From the time I learned to read at 5, surrounded by libraries rich with books on history, geography and biography, my father had supervised my education by mail, sending me reading lists, stacks of books and questions to answer. He read my answers sent by mail and made notes in response. I was well prepared in history and ancient lore by the time I took those trips. I didn’t understand what I saw from an adult mentality but the visual and sensory impressions were locked into my being.

Fortunately, my foster grandfather and other relatives were educated, literate and intellectually and spiritually curious people who also shared these interests and some were world travelers. By the time I was in my teens and joined the Rosicrucians, I had a grounding in the history and theories that form esoteric traditions. I saw the scenes of that history before they were popularized and became tourist destinations. I saw the people and surroundings that were natural and native to those places.

After our trip in 1938-39, my parents’ marriage was finally annulled, I so went to live on a semi-permanent basis with foster families and my father joined the Benedictine Order, traveling to Ft. Augustus, Scotland, where he began his religious training. He returned to the U.S. at the beginning of WWII and was ordained as a priest in that Order, serving as a minister, teacher and architectural planner for the rest of his life.
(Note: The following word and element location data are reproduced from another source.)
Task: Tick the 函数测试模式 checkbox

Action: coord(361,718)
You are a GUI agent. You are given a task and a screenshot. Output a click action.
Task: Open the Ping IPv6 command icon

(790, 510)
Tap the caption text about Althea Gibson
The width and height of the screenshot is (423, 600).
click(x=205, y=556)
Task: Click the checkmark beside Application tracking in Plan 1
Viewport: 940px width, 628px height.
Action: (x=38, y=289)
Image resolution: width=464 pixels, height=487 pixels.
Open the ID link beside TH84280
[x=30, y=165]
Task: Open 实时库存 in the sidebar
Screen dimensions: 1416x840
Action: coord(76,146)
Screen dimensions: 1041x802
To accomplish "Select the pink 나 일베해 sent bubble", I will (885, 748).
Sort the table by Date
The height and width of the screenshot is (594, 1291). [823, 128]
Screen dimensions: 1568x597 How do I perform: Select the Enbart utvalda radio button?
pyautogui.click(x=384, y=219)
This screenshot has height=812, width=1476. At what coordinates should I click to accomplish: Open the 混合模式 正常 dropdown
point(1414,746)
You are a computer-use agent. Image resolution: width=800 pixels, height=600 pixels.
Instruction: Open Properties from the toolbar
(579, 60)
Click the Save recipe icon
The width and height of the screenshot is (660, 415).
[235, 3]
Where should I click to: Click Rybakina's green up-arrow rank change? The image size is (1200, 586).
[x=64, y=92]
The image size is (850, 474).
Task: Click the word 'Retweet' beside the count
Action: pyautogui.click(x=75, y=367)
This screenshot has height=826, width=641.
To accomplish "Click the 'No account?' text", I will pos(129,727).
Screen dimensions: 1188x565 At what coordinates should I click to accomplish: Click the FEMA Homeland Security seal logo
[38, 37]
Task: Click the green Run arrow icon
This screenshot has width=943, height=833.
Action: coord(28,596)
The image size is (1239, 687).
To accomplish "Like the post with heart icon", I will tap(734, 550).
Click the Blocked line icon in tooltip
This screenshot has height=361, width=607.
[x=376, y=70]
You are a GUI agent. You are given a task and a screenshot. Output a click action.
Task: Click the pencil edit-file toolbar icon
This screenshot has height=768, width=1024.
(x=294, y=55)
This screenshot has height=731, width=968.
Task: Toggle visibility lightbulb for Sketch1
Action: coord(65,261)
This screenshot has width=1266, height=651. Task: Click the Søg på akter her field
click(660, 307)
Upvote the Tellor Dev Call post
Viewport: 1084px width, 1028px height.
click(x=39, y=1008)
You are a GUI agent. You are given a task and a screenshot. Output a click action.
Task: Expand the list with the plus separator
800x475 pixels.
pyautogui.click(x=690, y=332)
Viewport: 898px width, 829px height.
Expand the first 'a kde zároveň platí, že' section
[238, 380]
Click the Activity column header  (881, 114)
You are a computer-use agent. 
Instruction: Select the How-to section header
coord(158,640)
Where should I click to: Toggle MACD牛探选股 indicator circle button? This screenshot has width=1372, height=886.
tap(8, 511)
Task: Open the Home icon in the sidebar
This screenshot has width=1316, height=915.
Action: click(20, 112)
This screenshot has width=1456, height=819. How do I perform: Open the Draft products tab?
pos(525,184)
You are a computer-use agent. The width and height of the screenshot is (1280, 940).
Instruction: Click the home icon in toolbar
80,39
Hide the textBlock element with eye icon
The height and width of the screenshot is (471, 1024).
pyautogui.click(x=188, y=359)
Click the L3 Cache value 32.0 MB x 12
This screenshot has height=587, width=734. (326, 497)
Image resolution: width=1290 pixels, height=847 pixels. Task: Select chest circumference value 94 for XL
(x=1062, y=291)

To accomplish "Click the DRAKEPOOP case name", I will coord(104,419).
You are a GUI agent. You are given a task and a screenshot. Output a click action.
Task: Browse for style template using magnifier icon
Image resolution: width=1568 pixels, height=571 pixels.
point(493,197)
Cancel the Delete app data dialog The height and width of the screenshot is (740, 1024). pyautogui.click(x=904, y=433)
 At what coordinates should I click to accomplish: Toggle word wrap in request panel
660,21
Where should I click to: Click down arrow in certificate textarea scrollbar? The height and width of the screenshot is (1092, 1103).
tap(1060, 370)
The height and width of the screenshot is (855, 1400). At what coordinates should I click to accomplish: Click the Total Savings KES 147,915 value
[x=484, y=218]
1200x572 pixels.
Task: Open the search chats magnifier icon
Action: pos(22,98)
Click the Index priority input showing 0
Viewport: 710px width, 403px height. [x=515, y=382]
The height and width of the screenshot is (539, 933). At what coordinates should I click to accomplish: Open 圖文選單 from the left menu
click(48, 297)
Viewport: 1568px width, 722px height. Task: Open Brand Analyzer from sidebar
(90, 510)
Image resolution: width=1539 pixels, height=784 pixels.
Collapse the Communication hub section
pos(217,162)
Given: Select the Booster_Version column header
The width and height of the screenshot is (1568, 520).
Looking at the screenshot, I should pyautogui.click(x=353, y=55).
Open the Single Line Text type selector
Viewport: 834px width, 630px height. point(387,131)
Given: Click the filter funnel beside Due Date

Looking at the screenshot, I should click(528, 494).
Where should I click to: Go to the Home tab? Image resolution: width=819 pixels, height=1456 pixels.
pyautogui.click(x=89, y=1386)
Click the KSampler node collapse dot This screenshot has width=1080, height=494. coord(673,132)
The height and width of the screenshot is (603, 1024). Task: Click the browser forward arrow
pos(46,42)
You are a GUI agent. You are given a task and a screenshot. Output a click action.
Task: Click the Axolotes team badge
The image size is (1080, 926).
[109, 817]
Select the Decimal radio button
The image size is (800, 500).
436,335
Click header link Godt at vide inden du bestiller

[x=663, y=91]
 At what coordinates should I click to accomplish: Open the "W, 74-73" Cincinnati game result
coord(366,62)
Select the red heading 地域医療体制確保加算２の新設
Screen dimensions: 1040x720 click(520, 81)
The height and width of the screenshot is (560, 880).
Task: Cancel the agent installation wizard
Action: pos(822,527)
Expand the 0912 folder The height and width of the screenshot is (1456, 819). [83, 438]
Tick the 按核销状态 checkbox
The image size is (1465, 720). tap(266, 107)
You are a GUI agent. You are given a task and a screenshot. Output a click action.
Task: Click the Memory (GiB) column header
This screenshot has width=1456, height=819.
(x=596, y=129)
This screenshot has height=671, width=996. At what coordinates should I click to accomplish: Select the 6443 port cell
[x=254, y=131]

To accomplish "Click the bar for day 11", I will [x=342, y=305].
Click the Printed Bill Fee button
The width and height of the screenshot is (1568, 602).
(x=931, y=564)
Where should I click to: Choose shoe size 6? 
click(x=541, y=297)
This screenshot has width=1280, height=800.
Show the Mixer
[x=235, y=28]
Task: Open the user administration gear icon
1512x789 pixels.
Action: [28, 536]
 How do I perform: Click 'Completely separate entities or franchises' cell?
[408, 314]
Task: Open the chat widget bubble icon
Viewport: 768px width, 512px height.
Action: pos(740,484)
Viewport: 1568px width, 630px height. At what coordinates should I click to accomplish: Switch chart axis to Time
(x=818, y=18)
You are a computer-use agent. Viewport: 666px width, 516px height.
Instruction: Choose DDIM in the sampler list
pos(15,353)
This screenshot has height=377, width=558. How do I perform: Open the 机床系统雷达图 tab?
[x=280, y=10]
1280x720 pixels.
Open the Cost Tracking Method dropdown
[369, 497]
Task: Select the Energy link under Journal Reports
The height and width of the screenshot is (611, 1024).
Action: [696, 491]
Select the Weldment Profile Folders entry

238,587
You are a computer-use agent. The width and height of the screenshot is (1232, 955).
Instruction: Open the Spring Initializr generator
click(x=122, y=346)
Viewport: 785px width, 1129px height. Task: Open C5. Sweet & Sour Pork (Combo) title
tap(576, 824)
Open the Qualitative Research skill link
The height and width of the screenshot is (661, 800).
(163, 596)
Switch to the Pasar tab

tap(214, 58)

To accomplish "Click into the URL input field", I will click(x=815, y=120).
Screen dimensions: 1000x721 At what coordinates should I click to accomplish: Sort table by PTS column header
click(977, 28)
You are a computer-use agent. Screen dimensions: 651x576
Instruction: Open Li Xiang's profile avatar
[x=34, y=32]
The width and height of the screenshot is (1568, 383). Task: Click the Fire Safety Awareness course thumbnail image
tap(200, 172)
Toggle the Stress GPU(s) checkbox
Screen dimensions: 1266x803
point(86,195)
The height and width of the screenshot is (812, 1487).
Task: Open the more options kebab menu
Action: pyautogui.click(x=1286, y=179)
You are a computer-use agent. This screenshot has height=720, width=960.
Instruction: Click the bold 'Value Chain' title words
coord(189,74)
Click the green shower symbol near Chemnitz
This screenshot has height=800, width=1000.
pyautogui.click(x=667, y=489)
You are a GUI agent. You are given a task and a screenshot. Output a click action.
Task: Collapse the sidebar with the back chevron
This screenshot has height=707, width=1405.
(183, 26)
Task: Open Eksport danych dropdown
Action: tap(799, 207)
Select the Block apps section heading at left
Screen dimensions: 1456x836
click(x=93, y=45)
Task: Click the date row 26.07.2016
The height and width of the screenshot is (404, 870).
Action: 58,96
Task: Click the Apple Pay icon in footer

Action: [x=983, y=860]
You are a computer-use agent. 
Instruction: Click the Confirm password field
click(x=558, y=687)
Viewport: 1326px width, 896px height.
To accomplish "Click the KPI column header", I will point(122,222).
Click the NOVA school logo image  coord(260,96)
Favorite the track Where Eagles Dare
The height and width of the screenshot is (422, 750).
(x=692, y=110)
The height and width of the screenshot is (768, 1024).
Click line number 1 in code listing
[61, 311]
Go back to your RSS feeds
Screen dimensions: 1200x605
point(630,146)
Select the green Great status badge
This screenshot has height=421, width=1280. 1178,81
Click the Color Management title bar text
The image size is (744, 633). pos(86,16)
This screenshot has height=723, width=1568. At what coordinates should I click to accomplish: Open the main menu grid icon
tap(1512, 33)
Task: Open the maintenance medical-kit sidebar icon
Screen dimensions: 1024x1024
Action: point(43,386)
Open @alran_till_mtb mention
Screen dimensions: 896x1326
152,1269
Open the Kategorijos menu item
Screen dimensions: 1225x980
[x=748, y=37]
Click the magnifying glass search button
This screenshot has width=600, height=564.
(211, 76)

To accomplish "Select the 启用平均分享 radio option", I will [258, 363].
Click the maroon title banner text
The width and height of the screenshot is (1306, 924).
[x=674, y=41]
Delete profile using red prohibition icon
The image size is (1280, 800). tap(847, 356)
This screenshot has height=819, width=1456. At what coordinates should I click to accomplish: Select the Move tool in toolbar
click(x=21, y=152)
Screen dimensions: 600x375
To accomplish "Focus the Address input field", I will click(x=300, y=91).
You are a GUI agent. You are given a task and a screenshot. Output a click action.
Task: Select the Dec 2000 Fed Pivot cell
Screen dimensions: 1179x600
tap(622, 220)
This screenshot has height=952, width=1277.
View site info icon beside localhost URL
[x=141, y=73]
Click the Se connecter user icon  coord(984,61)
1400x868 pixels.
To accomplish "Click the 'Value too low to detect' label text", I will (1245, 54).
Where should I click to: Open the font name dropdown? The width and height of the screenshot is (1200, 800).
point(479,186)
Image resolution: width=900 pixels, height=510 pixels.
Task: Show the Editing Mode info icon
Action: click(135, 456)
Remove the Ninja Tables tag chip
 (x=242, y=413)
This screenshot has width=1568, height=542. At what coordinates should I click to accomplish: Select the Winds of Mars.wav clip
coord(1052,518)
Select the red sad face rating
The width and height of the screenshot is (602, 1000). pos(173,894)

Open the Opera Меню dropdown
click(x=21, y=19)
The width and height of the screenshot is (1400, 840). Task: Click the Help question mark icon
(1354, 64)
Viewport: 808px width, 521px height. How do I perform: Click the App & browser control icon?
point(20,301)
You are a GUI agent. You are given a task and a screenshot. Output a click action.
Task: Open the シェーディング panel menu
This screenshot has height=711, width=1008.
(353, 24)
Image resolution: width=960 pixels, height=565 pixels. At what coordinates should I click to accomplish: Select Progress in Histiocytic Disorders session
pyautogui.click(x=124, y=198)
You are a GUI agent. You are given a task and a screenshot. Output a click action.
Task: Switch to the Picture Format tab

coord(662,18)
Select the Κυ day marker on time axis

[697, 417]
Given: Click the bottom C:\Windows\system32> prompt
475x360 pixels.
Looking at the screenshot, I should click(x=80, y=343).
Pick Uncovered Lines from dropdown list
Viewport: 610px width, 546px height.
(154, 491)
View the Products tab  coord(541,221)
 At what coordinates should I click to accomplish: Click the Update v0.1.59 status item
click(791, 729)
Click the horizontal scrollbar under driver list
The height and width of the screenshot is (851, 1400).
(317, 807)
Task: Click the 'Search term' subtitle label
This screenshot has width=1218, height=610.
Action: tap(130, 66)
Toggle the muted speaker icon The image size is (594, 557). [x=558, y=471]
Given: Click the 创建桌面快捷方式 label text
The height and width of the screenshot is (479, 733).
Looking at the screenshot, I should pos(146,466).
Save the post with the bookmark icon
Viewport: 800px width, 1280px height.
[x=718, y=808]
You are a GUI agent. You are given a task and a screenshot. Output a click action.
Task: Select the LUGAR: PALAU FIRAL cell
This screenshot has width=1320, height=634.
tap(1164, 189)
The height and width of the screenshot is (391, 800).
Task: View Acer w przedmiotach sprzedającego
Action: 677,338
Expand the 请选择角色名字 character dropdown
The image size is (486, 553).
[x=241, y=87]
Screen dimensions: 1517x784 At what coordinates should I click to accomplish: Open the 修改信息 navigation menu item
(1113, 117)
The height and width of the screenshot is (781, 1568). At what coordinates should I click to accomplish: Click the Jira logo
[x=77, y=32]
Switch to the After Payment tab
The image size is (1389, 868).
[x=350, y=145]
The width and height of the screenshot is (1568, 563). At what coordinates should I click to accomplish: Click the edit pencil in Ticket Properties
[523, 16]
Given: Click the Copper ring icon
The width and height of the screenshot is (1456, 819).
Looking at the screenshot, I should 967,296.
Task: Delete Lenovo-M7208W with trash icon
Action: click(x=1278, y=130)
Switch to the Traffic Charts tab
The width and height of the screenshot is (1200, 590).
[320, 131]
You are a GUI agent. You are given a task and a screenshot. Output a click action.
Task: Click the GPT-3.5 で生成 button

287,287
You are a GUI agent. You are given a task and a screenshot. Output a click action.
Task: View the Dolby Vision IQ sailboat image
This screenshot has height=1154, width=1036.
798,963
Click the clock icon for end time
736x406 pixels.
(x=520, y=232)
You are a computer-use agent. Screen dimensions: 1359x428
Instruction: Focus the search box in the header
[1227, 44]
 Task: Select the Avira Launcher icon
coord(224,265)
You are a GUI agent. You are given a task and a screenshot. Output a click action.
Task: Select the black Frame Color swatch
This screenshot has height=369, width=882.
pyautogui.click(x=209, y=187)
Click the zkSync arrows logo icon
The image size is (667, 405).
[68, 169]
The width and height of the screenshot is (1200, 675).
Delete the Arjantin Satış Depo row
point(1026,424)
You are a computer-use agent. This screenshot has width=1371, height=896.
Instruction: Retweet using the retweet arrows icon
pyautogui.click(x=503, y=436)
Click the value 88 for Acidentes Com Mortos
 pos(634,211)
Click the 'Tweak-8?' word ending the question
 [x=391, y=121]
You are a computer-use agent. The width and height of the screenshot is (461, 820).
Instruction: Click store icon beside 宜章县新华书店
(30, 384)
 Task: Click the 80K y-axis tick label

Though I saw him almost every year of my life until 1972, my father and I never spoke of those early trips, that I can recall. I had been out of touch with him for several years before his death in 1981, and never spoke with him about his experience in Scotland, his ancestral ties to Scotland and Ireland, and the decisions that led to his becoming a Benedictine. I can only speculate that something we shared may have had an influence on me that resulted in my channeling this book, which is set in Scotland and England and chiefly narrated by a “world traveler” in the sense of those times.

After a recent trip to his Abbey school, I have a renewed gratitude for the influence on my mental and spiritual life given me by my father and for his life of service to others. I dedicate this latest edition of THE BROTHERS to my father, Dom. Rev. Hilary Victor James Martin, OSB., 1906-1981.